Field review: Nikon D7100 and Subal ND7100
Conclusion
Names are worth a lot. The Nikon D7100 is an excellent all round underwater camera, the best DX camera Nikon has yet made. But by naming it 7100 Nikon makes us think of it as an incremental improvement, rather than the impressive new product it is. Something that would be easier to appreciate if it had D400 stamped on the front.
The Subal ND7100 is an ideal companion. Well build, reliable and with excellent ergonomics for its primary controls. I was particularly impressed with the new camera tray system on this housing, which makes loading the camera very fast and ensured all the controls lined up perfectly every time. It is an excellent housing.
I think Subal need to offer a vacuum system for their housings (even if it is a factory option of fitting a third party system) – as I believe the market now demands it. On my workshops over the last couple of years, the proportion of housings with vacuum systems has risen from less than 10% to well over 50%.

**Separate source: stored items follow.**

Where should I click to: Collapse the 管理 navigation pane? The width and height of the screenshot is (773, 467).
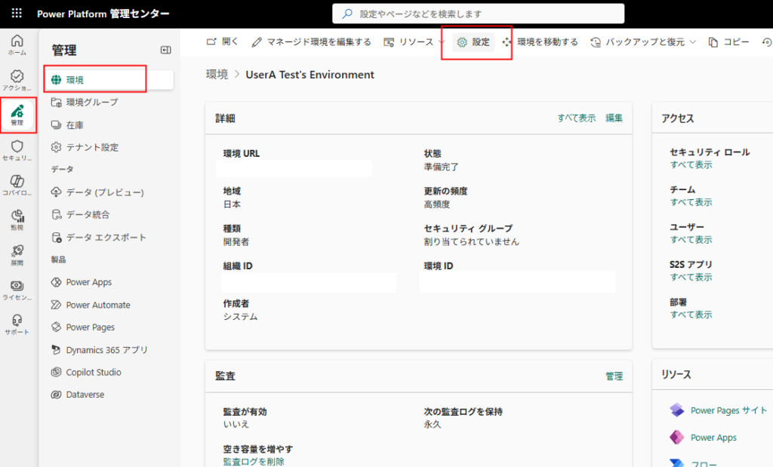[166, 51]
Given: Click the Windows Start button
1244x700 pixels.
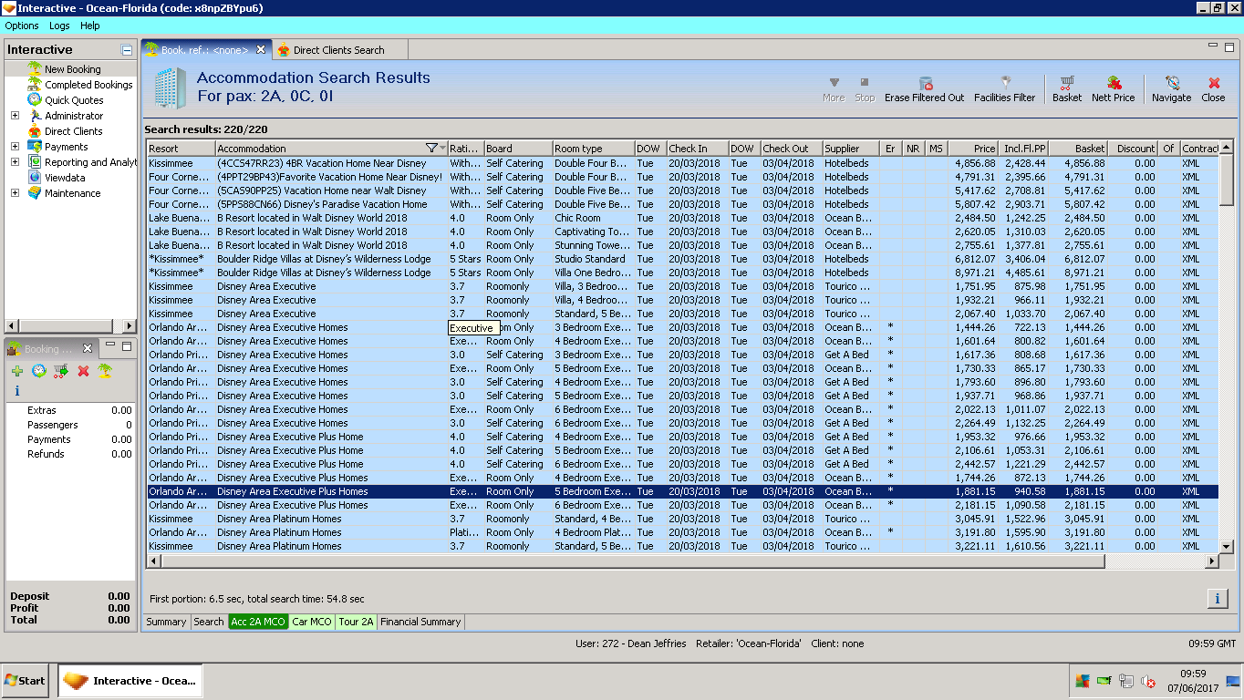Looking at the screenshot, I should [26, 681].
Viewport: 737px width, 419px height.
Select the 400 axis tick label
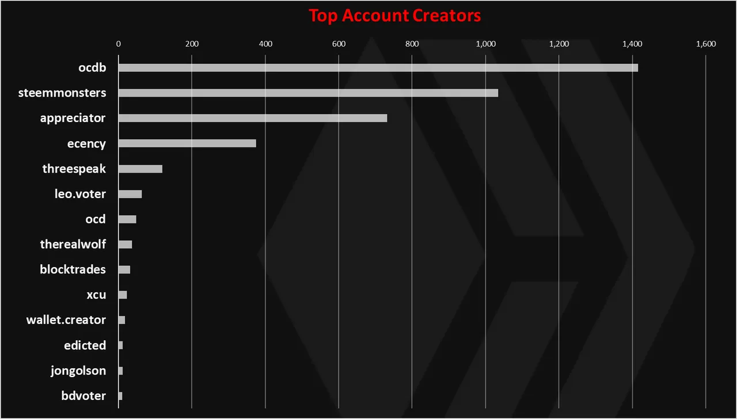coord(265,44)
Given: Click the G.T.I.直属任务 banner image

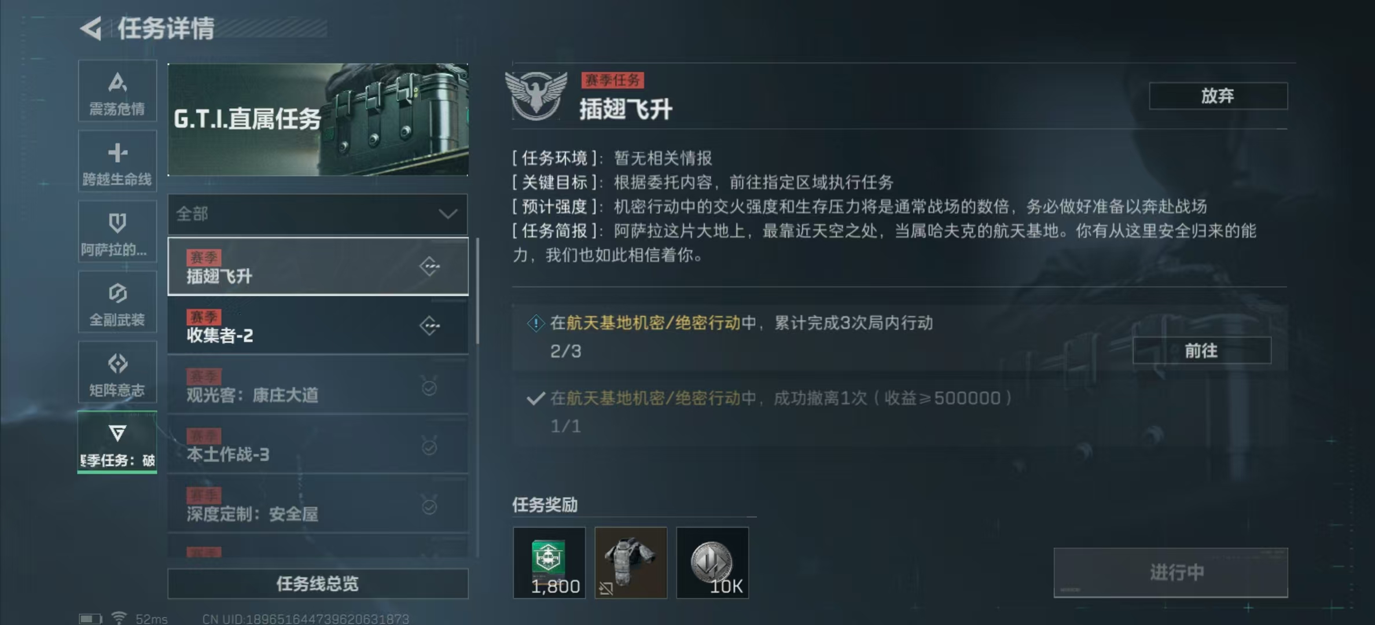Looking at the screenshot, I should click(x=318, y=120).
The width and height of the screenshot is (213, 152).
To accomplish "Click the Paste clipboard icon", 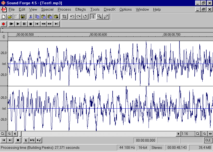I will (43, 17).
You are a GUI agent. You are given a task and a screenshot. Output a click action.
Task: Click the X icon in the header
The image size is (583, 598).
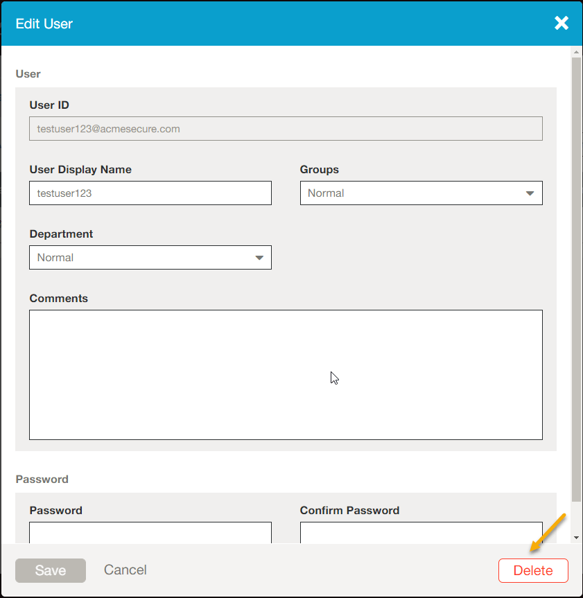tap(562, 23)
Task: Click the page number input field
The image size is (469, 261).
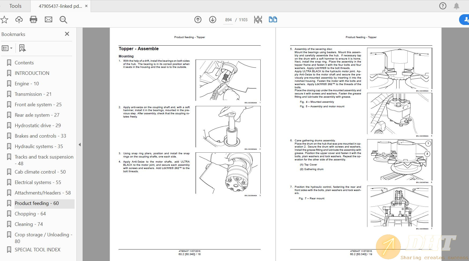Action: click(228, 20)
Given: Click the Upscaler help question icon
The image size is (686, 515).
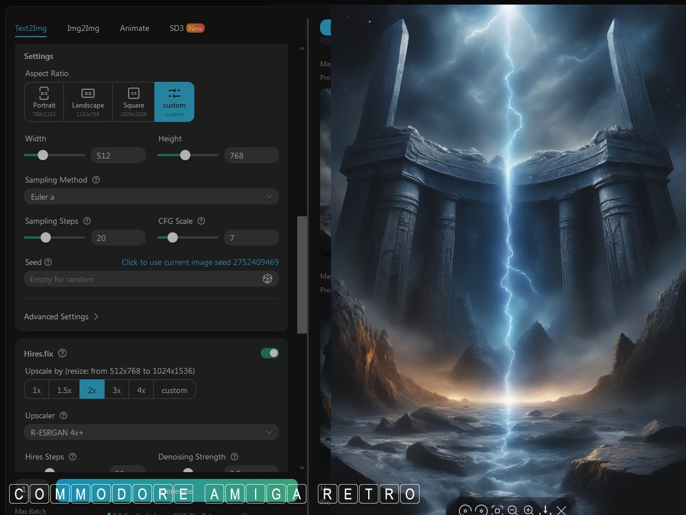Looking at the screenshot, I should (x=63, y=415).
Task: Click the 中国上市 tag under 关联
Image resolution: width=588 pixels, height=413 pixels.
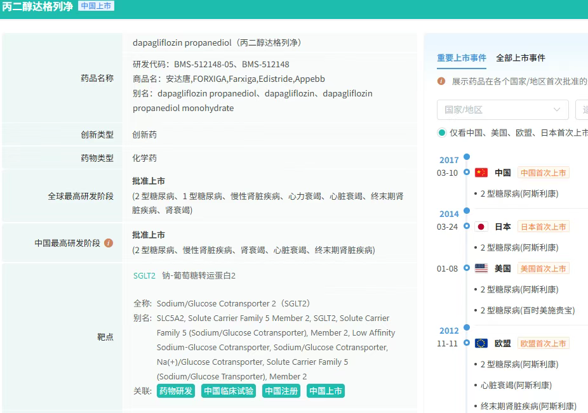Action: [x=326, y=391]
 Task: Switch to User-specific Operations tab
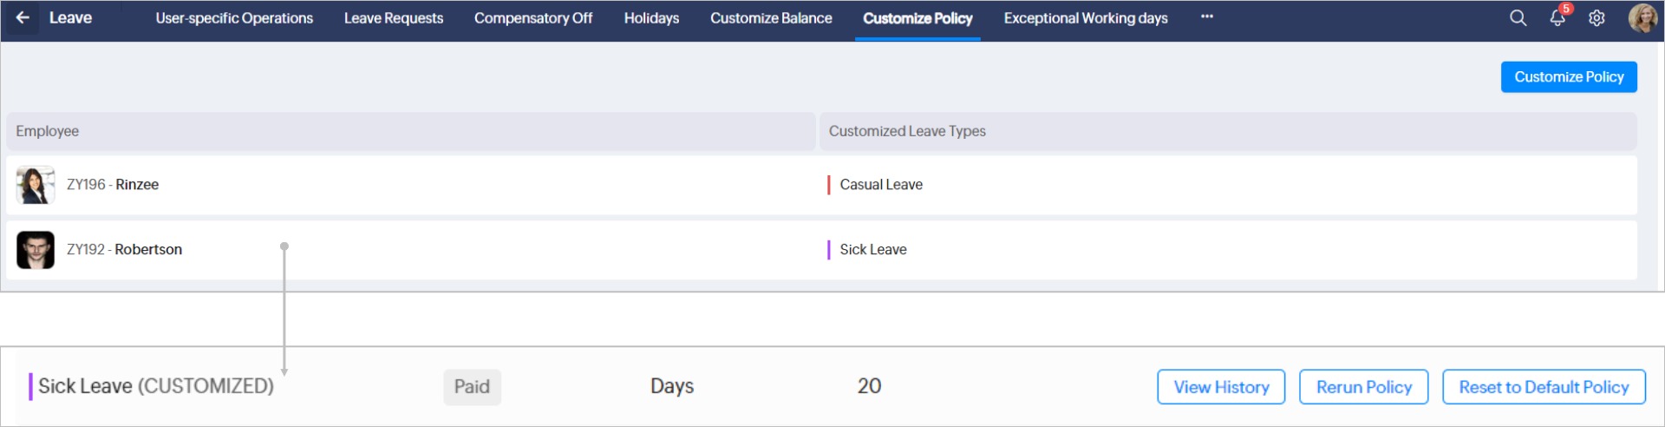[234, 18]
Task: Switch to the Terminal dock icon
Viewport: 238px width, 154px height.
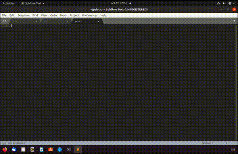Action: (69, 150)
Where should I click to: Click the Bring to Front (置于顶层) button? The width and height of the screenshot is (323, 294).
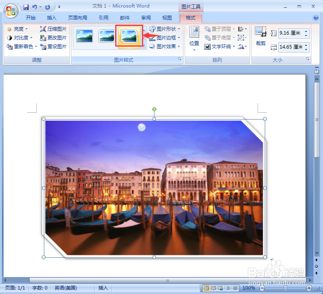click(219, 29)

Most readers of this review will be existing Nikon shooters considering an upgrade. Most will own Nikon DX cameras (D200, D300, D90 etc) and in the current Nikon range there are two outstanding upgrade candidates: the Nikon D800 and Nikon D7100. In many ways they are similar cameras: they share an autofocus system and feel very similar, particularly through two housings from the same manufacturer. They both offer considerably more resolution than you will ever need and both allow you to trade off resolution for high ISO shooting capability.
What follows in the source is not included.